Mary Dunnion continued: “There was evidence of lengthy delays in responding to requests by Tusla for additional information from An Garda Síochána, which led to delays in creating informed safety plans for children. Conversely, members of the Gardaí reported that requests to Tusla for written reports were often delayed, and when provided, lacked the information which had previously being relayed verbally and which was needed to support criminal proceedings. In addition, Tusla reported ongoing investigations by Gardaí as contributing to delays in starting or completing assessments of some allegations. Tusla must ensure its own operational arrangements and cross-agency working practices enable it to fulfil its statutory duty to safeguard children.’’
The Investigation found poor quality record-keeping in the services reviewed, which could not assure HIQA about the quality and effectiveness of Tusla’s child protection and welfare service. The Investigation Team reviewed 164 cases reported as closed in six Tusla service areas and could not establish if some of the cases reviewed were actually closed.
Furthermore, the Investigation Team found cases which were inappropriately closed as there were outstanding child protection concerns. The Investigation Team also expressed concern about Tusla plans to continue to use paper records for cases involving allegations made by adults that they were abused as children.

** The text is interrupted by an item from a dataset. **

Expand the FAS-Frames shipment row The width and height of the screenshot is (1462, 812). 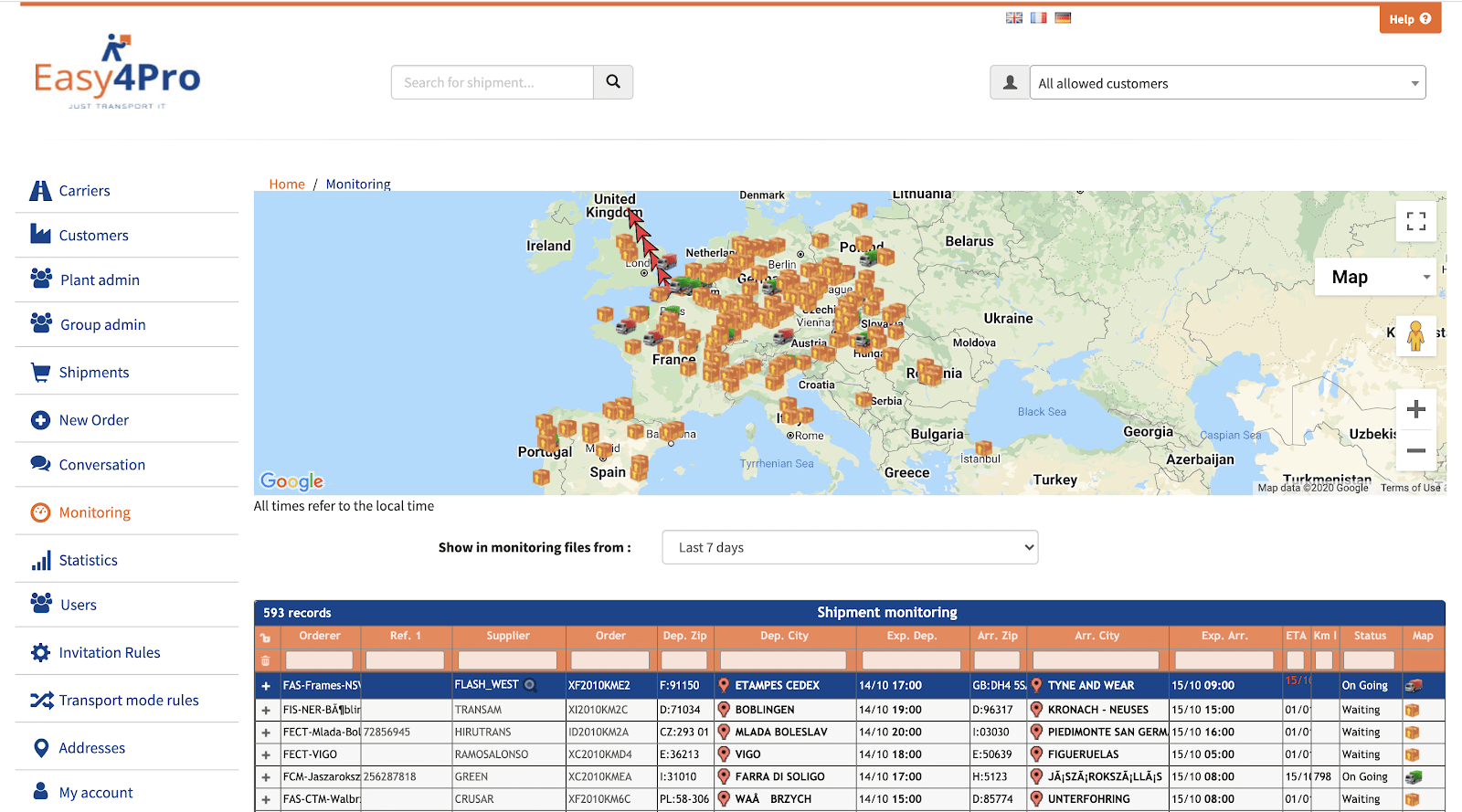point(266,686)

Despite the serious issues which emerged during the investigation, the Investigation Team also found many examples of good practice by committed Tusla personnel in how they are managing allegations of child sexual abuse and retrospective abuse. Tusla staff were openly committed to child protection and welfare, and a number of managers openly took on board the investigation’s findings at that time and immediately addressed those risks identified.
It was also reported that there are good informal working arrangements between members of the Gardaí and Tusla staff. In addition, it is anticipated that a new Tusla and An Garda Síochána Children First joint-protocol for liaison between both agencies, agreed in December 2017, should formalise these informal working arrangements. The Investigation Team also welcomes the development by Tusla of its Child Protection and Welfare Strategy.

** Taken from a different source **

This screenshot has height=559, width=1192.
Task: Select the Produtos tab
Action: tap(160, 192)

Mary Dunnion stated: “However, Tusla must now ensure that it now urgently addresses the systemic deficiencies identified by HIQA in its governance and support arrangements. This is necessary to ensure the effective and sustainable management of child sexual abuse referrals involving adults of concern, including where adults alleged they were abused as children.’’
HIQA acknowledges the progress to date by Tusla in its efforts to improve the quality and safety of services. Based on the findings of this investigation, HIQA — in consultation with Tusla, the relevant professional organisations and children’s advocacy groups — will begin the design in 2018 of an inspection programme to promote improvement in child protection and welfare services. In addition, in 2019, HIQA will begin to develop revised National Standards for Children’s Social Services.

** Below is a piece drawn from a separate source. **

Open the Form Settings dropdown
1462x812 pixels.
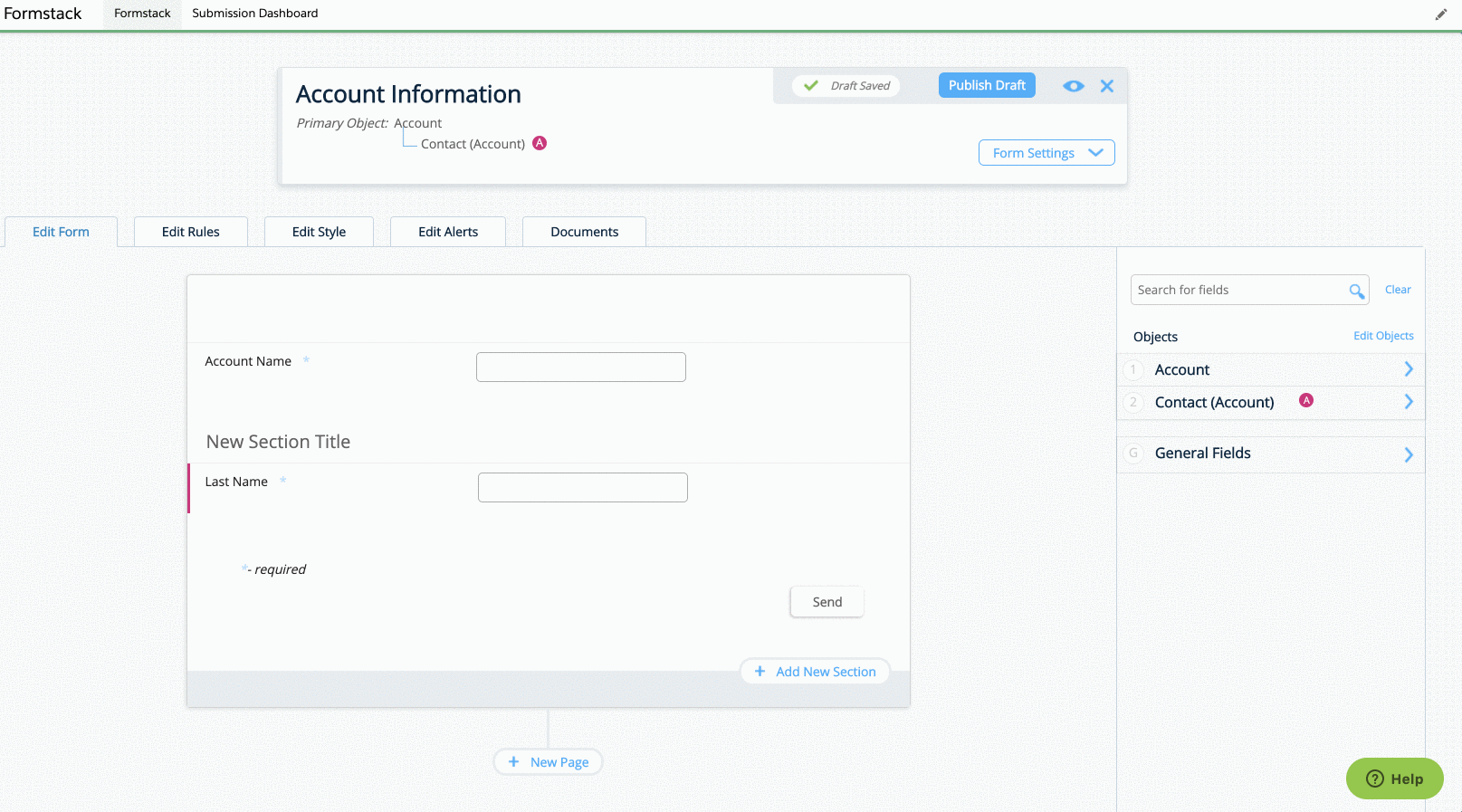click(1046, 153)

Mary Dunnion concluded: “To inform the development of regulation of children’s social services in Ireland, HIQA will assist the Department of Children and Youth Affairs in reviewing international best practice in this area. Given the significant system-wide recommendations outlined in this report, it will be vital that there is the necessary political commitment to their managed implementation in order to promote sustainable improvements in the quality and safety of all child protection and welfare services.”